The original liturgy:
The Roman liturgy:
Hilary of Poitiers (310-367)
Let’s start immediately with the quotation that FishEaters provides:
As to the reality of His Flesh and Blood, there is no room left for doubt, because now, both by the declaration of the Lord Himself and by our own faith, it is truly Flesh and it is truly Blood. And These Elements bring it about, when taken and consumed, that we are in Christ and Christ is in us. Is this not true? Let those who deny that Jesus Christ is true God be free to find these things untrue. But He Himself is in us through the flesh and we are in Him, while that which we are with Him is in God.
Citation: Hilary of Poitiers, “On the Trinity, Book 8.” Paragraph 14 (c.360)
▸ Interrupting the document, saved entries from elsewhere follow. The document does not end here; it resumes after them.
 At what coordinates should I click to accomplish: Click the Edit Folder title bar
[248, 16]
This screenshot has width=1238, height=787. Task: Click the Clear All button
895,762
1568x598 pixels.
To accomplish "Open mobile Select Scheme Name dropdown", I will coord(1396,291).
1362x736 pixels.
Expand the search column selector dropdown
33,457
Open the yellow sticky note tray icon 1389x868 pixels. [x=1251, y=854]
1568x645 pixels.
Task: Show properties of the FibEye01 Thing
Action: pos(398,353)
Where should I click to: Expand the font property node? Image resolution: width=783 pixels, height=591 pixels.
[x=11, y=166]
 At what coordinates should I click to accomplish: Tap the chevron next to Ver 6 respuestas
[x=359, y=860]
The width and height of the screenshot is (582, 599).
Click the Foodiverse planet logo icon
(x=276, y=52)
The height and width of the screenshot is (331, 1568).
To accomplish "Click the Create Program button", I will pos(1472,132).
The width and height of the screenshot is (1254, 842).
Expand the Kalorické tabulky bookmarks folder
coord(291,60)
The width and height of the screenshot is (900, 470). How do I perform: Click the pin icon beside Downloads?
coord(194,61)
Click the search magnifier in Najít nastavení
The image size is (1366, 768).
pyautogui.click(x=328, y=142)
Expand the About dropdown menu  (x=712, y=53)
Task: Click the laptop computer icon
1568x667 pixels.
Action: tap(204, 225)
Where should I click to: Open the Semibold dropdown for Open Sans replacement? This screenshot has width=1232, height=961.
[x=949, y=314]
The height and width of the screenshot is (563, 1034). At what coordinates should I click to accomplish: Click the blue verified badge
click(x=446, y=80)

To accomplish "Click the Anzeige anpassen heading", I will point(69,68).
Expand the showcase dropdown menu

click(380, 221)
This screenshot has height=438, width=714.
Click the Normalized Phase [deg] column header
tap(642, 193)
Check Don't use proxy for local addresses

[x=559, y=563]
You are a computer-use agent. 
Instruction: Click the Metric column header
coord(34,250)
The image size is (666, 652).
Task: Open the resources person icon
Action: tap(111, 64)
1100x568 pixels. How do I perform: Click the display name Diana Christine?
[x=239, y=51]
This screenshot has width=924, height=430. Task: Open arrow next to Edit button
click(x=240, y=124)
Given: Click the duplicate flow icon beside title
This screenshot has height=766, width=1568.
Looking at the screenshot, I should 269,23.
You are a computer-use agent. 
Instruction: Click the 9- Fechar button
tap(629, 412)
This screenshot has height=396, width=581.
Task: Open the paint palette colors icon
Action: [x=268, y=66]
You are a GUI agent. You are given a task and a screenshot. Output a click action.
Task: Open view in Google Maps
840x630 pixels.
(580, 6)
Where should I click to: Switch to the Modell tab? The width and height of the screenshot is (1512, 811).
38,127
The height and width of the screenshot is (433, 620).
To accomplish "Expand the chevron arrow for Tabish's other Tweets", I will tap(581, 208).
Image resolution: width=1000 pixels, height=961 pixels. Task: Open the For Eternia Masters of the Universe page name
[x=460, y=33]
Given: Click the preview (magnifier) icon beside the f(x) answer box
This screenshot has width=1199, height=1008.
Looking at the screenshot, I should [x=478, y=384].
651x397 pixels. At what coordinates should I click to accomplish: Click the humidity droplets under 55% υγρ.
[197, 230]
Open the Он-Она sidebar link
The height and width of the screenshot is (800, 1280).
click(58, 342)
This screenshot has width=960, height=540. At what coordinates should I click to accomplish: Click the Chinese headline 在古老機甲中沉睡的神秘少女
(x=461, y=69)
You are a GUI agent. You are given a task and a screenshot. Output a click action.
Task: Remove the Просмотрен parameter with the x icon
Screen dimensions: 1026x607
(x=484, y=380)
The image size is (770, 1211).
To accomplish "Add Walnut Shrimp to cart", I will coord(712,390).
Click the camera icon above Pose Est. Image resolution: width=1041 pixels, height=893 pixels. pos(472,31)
Hilary is writing about the Trinity and how the elements of the Last Supper pertain to it. It is a bit vague from this clipped paragraph precisely what is being discussed. Let’s back it up a paragraph:
Now I ask those who bring forward a unity of will between Father and Son, whether Christ is in us today through verity of nature or through agreement of will. For if in truth the Word has been made flesh and we in very truth receive the Word made flesh as food from the Lord, are we not bound to believe that He abides in us naturally, Who, born as a man, has assumed the nature of our flesh now inseparable from Himself, and has conjoined the nature of His own flesh to the nature of the eternal Godhead in the sacrament by which His flesh is communicated to us? For so are we all one, because the Father is in Christ and Christ in us. Whosoever then shall deny that the Father is in Christ naturally must first deny that either he is himself in Christ naturally, or Christ in him, because the Father in Christ and Christ in us make us one in Them. Hence, if indeed Christ has taken to Himself the flesh of our body, and that Man Who was born from Mary was indeed Christ, and we indeed receive in a mystery the flesh of His body — (and for this cause we shall be one, because the Father is in Him and He in us) — how can a unity of will be maintained, seeing that the special property of nature received through the sacrament is the sacrament of a perfect unity ?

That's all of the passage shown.